Así lo publica hoy el periódico New York Post, que detalla que la red social se vio obligada a dar a conocer más datos sobre el usuario @obamasmistress después de recibir una citación judicial de la oficina del fiscal de Manhattan, Cyrus Vance.

"Esto no es ninguna broma. Voy en serio, va a morir gente como en Aurora", afirmaba @obamasmistress en uno de esos tuits, en referencia al tiroteo del pasado 20 de julio en el que murieron 12 personas y otras 58 resultaron heridas.

Según fuentes de la investigación citadas por el diario, Twitter terminó ofreciendo a la Policía neoyorquina información sobre ese usuario para ayudar a su identificación, aunque en un primer momento se había negado a colaborar con las autoridades.

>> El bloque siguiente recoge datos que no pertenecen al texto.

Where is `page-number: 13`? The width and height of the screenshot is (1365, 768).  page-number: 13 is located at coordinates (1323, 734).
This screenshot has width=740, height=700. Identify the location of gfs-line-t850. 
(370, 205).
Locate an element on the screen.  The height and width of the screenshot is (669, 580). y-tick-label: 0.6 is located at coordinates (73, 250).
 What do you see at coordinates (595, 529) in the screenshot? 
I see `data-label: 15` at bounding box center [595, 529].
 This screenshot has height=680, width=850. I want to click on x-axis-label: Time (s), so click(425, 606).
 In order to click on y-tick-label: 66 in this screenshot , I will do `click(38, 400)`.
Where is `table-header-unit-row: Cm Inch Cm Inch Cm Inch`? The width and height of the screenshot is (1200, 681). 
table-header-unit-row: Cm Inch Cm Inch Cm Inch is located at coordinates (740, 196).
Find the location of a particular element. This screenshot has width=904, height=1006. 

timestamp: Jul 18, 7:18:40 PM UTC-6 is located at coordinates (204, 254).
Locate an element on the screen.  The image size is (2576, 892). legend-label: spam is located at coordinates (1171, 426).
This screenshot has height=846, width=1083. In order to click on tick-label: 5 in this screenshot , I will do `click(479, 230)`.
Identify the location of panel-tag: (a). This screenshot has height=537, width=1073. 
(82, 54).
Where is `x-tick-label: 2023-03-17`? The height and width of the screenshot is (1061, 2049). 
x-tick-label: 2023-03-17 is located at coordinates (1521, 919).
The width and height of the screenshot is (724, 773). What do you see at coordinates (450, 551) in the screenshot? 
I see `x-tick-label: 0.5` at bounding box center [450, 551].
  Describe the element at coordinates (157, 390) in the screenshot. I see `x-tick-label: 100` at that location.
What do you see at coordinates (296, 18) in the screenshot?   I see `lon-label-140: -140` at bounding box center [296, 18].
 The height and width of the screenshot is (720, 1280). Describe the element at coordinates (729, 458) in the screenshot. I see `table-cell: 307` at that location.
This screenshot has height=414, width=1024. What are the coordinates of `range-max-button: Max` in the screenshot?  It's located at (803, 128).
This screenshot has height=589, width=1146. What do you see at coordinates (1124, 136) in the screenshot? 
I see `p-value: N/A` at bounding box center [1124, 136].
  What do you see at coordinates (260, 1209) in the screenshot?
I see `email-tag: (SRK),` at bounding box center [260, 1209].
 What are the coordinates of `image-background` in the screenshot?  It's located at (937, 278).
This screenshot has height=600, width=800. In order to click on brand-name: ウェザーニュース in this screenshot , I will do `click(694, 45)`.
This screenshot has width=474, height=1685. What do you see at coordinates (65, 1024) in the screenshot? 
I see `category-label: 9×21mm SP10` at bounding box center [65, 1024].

"Tenemos procedimientos de publicación en casos de emergencia cuando una amenaza es específica, inmediata y presente, pero ésta no parece entrar en esos estrictos parámetros según nuestras políticas", respondió Twitter a la Policía en un primer momento.

La dirección de la red social no ha querido hacer comentarios sobre su decisión de colaborar ahora con la Policía, según el New York Post, que añade que desde el martes la cuenta de @obamasmistress está deshabilitada.

Por su parte, el departamento que dirige Raymond Kelly declinó confirmar si ya han identificado al usuario detrás de esa cuenta y un portavoz de la Policía se limitó a responder que la investigación continúa abierta.

No es el único caso en que Twitter se niega a colaborar con las fuerzas de seguridad, amparándose en el derecho a la privacidad de sus usuarios, frente a quienes defienden que debe revelar detalles cuando se trate de amenazas a la seguridad.

La semana pasada, Twitter anunció que apelará un fallo que le obliga a publicar los tuits de un simpatizante de "Ocupa Wall Street" que está siendo juzgado tras su detención en octubre pasado en una de las protestas del movimiento en Nueva York.

Esos casos han reabierto un encendido debate sobre los contenidos publicados en las redes sociales y el derecho a la privacidad de sus usuarios y el derecho de las autoridades a acceder a comunicaciones que pueden ayudar a resolver delitos.